- **Work request**
All entries below must be reproduced without a single change.

[Start of section]

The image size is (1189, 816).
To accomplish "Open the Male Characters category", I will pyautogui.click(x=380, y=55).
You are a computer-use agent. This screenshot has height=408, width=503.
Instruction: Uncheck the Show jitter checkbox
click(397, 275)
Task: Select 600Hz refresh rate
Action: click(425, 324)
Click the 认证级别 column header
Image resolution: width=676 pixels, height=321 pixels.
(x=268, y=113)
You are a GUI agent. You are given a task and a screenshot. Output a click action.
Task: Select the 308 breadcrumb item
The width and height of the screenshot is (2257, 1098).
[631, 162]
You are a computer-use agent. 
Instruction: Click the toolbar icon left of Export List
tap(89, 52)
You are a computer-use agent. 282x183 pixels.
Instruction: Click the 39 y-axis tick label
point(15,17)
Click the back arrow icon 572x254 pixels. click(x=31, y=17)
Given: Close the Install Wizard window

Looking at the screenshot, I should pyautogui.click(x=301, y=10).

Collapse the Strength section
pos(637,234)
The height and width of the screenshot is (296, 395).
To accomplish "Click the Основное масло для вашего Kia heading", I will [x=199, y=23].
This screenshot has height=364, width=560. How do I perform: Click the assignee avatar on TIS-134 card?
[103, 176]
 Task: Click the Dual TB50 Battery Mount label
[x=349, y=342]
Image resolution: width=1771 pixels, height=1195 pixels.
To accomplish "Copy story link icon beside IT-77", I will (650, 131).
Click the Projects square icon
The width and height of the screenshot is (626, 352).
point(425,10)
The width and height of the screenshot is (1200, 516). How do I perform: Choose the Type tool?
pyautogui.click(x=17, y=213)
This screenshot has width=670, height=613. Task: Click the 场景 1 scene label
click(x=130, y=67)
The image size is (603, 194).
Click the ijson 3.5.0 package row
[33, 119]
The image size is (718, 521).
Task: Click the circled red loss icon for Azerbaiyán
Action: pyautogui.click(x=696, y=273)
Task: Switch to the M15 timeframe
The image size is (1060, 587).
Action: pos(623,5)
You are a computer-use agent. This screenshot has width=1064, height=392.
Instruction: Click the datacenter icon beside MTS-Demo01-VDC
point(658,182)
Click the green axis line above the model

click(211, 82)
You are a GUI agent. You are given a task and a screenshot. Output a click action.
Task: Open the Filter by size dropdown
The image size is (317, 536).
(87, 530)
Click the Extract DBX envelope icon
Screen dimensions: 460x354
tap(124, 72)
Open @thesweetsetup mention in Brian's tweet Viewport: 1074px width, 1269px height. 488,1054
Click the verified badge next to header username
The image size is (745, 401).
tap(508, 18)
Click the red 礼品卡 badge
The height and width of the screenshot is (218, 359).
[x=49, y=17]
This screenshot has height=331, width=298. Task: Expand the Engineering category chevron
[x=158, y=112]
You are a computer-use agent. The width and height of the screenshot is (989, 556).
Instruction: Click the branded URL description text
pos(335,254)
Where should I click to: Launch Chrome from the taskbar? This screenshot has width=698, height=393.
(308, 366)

[End of section]

- **The answer**
The image size is (1189, 816).
To accomplish "Open the Male Characters category", I will pyautogui.click(x=380, y=55).
You are a computer-use agent. This screenshot has height=408, width=503.
Instruction: Uncheck the Show jitter checkbox
click(397, 275)
Task: Select 600Hz refresh rate
Action: click(425, 324)
Click the 认证级别 column header
Image resolution: width=676 pixels, height=321 pixels.
(x=268, y=113)
You are a GUI agent. You are given a task and a screenshot. Output a click action.
Task: Select the 308 breadcrumb item
The width and height of the screenshot is (2257, 1098).
[631, 162]
You are a computer-use agent. 
Instruction: Click the toolbar icon left of Export List
tap(89, 52)
You are a computer-use agent. 282x183 pixels.
Instruction: Click the 39 y-axis tick label
point(15,17)
Click the back arrow icon 572x254 pixels. click(x=31, y=17)
Given: Close the Install Wizard window

Looking at the screenshot, I should pyautogui.click(x=301, y=10).

Collapse the Strength section
pos(637,234)
The height and width of the screenshot is (296, 395).
To accomplish "Click the Основное масло для вашего Kia heading", I will [x=199, y=23].
This screenshot has height=364, width=560. How do I perform: Click the assignee avatar on TIS-134 card?
[103, 176]
 Task: Click the Dual TB50 Battery Mount label
[x=349, y=342]
Image resolution: width=1771 pixels, height=1195 pixels.
To accomplish "Copy story link icon beside IT-77", I will (650, 131).
Click the Projects square icon
The width and height of the screenshot is (626, 352).
point(425,10)
The width and height of the screenshot is (1200, 516). How do I perform: Choose the Type tool?
pyautogui.click(x=17, y=213)
This screenshot has width=670, height=613. Task: Click the 场景 1 scene label
click(x=130, y=67)
The image size is (603, 194).
Click the ijson 3.5.0 package row
[33, 119]
The image size is (718, 521).
Task: Click the circled red loss icon for Azerbaiyán
Action: pyautogui.click(x=696, y=273)
Task: Switch to the M15 timeframe
The image size is (1060, 587).
Action: pos(623,5)
You are a computer-use agent. This screenshot has width=1064, height=392.
Instruction: Click the datacenter icon beside MTS-Demo01-VDC
point(658,182)
Click the green axis line above the model

click(211, 82)
You are a GUI agent. You are given a task and a screenshot. Output a click action.
Task: Open the Filter by size dropdown
The image size is (317, 536).
(87, 530)
Click the Extract DBX envelope icon
Screen dimensions: 460x354
tap(124, 72)
Open @thesweetsetup mention in Brian's tweet Viewport: 1074px width, 1269px height. 488,1054
Click the verified badge next to header username
The image size is (745, 401).
tap(508, 18)
Click the red 礼品卡 badge
The height and width of the screenshot is (218, 359).
[x=49, y=17]
This screenshot has height=331, width=298. Task: Expand the Engineering category chevron
[x=158, y=112]
You are a computer-use agent. The width and height of the screenshot is (989, 556).
Instruction: Click the branded URL description text
pos(335,254)
Where should I click to: Launch Chrome from the taskbar? This screenshot has width=698, height=393.
(308, 366)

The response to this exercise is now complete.